- Public Art
- Arts Education
The Arts Education & Access Fund: Frequently Asked Questions and other resources
In 2008, a region-wide planning process engaged 1,500 leaders in developing a Creative Action Plan for the Portland Metropolitan Area called Act for Art. This vision for arts and culture in the region identified the need for a new dedicated annual fund for arts education and access. The Creative Advocacy Network (CAN) was established in 2008 to make this goal a reality. Four years later, CAN launched the Schools & Arts Together campaign in support of Measure 26-146. On November 6th, 2012, Portland residents approved ballot measure, 62%-38%, allowing the creation of the Arts Education and Access Fund.

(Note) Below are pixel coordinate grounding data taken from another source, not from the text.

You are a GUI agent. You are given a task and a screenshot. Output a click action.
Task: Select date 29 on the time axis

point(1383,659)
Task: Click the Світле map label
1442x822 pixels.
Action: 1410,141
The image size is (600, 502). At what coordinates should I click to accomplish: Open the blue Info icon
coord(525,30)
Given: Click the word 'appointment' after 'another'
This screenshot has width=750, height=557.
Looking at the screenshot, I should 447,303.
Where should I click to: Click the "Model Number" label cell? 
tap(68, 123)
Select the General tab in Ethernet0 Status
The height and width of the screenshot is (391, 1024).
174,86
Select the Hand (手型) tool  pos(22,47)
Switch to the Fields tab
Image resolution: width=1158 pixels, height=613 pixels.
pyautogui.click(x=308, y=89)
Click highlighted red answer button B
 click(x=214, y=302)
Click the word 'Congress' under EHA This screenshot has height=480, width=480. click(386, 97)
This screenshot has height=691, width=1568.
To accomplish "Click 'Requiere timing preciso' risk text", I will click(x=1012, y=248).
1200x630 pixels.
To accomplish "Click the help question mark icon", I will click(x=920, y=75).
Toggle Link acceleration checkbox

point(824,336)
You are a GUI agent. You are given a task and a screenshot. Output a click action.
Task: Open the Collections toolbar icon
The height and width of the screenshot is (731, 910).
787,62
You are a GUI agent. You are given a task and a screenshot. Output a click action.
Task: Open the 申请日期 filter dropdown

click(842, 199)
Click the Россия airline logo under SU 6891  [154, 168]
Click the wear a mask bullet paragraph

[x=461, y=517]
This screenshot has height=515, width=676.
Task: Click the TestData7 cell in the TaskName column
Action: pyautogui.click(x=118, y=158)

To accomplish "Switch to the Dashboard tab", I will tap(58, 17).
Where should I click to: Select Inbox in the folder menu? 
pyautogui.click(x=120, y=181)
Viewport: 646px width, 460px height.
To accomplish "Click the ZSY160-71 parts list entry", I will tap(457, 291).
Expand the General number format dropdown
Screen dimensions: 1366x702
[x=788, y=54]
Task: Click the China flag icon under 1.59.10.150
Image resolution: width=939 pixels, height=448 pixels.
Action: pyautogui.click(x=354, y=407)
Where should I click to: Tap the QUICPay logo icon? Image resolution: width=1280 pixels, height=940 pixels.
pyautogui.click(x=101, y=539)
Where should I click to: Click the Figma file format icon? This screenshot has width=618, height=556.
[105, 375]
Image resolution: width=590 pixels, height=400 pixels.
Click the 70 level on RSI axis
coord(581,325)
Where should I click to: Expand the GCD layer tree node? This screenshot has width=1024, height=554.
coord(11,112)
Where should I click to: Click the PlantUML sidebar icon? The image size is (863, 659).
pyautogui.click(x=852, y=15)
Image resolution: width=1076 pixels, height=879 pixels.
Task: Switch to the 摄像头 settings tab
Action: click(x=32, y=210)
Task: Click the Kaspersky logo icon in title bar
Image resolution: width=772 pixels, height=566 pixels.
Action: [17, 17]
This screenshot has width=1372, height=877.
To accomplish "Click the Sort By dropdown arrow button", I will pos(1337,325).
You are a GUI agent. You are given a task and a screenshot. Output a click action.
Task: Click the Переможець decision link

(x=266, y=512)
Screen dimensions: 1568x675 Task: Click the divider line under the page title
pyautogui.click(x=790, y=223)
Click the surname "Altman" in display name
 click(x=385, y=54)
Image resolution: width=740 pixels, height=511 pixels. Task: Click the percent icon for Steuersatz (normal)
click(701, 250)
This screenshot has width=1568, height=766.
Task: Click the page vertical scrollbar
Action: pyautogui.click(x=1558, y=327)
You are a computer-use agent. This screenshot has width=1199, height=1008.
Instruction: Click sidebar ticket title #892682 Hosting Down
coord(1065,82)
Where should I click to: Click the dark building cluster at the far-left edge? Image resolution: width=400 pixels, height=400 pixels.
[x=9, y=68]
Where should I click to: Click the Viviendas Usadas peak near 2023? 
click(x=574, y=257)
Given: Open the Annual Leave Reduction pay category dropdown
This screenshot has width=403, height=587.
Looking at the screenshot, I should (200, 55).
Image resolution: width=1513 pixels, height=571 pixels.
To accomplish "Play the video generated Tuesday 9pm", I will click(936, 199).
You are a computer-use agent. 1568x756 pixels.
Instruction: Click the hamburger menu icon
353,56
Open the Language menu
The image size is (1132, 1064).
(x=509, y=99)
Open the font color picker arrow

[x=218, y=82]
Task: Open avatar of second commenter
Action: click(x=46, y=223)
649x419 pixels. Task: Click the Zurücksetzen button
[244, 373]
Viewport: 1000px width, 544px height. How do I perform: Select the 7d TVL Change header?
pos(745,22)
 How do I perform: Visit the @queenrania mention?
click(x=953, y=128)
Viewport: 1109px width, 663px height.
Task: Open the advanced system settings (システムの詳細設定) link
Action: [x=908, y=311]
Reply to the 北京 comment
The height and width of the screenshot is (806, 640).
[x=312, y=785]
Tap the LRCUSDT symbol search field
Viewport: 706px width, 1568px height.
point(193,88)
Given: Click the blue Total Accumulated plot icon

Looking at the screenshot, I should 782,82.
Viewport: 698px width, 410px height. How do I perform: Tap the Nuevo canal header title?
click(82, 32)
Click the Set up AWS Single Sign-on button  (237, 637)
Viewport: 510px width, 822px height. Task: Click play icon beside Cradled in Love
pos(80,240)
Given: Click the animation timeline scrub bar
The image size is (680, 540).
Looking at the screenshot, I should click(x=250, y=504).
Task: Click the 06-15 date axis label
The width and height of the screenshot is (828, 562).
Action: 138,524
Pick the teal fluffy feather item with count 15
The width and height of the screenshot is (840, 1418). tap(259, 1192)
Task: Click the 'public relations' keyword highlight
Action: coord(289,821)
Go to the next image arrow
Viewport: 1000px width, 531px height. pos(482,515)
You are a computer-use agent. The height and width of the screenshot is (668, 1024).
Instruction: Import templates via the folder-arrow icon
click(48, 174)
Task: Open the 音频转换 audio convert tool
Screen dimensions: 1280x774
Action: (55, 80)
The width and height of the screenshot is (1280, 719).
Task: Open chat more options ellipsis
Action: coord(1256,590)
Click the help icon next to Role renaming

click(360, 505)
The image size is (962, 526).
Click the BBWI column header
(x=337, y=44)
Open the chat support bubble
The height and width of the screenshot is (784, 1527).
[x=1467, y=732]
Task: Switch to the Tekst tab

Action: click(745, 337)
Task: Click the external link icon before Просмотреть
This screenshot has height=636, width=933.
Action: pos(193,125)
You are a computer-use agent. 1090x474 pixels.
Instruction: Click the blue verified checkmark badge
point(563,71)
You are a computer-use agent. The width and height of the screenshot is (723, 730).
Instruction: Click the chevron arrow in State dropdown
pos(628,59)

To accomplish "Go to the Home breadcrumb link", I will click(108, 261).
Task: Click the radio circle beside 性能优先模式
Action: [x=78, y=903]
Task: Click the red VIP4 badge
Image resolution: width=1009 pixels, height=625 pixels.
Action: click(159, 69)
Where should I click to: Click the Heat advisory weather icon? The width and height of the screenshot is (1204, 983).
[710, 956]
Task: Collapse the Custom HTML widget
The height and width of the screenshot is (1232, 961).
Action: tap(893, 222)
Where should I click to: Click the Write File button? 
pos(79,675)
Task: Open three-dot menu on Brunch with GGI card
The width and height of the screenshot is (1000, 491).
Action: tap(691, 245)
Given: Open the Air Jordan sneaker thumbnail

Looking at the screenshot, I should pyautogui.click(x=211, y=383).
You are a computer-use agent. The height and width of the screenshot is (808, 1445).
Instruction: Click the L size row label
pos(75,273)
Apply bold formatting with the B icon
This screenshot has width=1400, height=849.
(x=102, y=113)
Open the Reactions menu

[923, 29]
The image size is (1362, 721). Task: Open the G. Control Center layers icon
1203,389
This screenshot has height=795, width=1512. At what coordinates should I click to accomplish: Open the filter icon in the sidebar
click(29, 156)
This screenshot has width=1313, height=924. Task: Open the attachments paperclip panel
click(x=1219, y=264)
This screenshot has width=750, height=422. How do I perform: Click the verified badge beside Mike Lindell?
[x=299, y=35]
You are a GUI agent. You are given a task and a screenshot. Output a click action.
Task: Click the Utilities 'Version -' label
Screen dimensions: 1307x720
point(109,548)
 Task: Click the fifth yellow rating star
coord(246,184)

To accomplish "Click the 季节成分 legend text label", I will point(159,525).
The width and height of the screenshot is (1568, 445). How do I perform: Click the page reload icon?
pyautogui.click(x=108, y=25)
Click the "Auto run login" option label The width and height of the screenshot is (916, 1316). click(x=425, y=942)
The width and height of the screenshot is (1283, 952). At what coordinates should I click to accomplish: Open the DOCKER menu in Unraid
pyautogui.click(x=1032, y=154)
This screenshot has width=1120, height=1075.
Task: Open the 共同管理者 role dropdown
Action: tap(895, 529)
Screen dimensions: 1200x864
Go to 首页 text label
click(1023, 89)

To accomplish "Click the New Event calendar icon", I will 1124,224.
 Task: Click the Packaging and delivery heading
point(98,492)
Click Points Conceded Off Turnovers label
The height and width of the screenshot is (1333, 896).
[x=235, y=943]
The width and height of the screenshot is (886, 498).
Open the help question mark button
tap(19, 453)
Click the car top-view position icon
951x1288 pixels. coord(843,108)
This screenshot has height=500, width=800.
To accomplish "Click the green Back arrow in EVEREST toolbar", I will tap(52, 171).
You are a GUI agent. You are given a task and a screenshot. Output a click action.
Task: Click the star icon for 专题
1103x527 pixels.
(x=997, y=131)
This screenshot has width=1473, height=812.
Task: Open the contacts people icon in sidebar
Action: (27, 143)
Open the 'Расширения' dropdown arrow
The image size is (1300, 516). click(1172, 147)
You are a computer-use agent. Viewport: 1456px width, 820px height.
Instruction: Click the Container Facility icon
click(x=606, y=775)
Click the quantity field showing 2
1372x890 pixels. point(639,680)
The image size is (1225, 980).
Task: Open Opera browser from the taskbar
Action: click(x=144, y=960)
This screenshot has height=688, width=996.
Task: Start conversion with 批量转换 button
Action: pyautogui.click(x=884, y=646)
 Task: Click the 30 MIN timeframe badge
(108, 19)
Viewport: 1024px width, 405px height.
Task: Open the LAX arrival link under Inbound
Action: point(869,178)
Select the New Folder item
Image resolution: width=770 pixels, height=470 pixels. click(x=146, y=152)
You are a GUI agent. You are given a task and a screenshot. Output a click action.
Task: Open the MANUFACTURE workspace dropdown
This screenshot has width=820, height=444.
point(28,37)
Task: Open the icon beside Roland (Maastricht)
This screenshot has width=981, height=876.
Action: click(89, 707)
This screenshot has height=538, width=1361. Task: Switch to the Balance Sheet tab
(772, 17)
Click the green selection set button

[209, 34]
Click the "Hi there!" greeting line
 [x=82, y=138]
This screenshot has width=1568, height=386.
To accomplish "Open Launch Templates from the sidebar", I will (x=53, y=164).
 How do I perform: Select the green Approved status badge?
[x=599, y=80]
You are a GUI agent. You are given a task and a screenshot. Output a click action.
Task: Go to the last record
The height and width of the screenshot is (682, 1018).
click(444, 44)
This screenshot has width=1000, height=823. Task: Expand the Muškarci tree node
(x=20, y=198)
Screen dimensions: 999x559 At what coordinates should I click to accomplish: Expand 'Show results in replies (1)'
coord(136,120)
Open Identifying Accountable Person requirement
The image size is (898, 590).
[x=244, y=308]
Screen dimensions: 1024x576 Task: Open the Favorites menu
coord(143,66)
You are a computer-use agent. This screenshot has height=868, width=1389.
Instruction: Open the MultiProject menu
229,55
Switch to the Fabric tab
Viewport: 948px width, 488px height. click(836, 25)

The Arts Education and Access Fund is a new public fund, supported by tax dollars, torestore arts and music education to every elementary school in Portland’s six school districts by providing stable, long-term funding for certified arts and music teachers and grants for arts access programs. This fund also supports established arts organizations city-wide to bring arts, culture and creativity to life for every Portland resident.
FREQUENTLY ASKED QUESTIONS
Q: Why is this fund needed?
A: In Portland in 2012 there were 11,596 children attending schools that do not have any art, dance, drama, and music instruction. In 2011 only 18% of Portland elementary schools provide art instruction compared to 83% nationally; only 58% of Portland elementary schools provide music instruction compared to 94% nationally. The rate of decline for arts education in Portland has been shockingly steep. In the last five years Parkrose and Centennial School Districts have cut their arts and music teaching staff by half, while Portland Public Schools has dropped all arts instruction in 22 schools in just two years.
In addition, arts organizations in Portland receive significantly less public support than their counterparts in other U.S. cities. More public funding will help arts organizations fulfill their obligations to make the arts accessible for every Portland resident.
Q: Who pays the new tax, and how much?
A: Income-earning adult residents of the City of Portland will pay an annual income tax of $35. Only income-earning residents above the federal poverty line will be required to pay the tax, so a judge has ruled that the tax is not a head tax. The full verdict can be viewed online here.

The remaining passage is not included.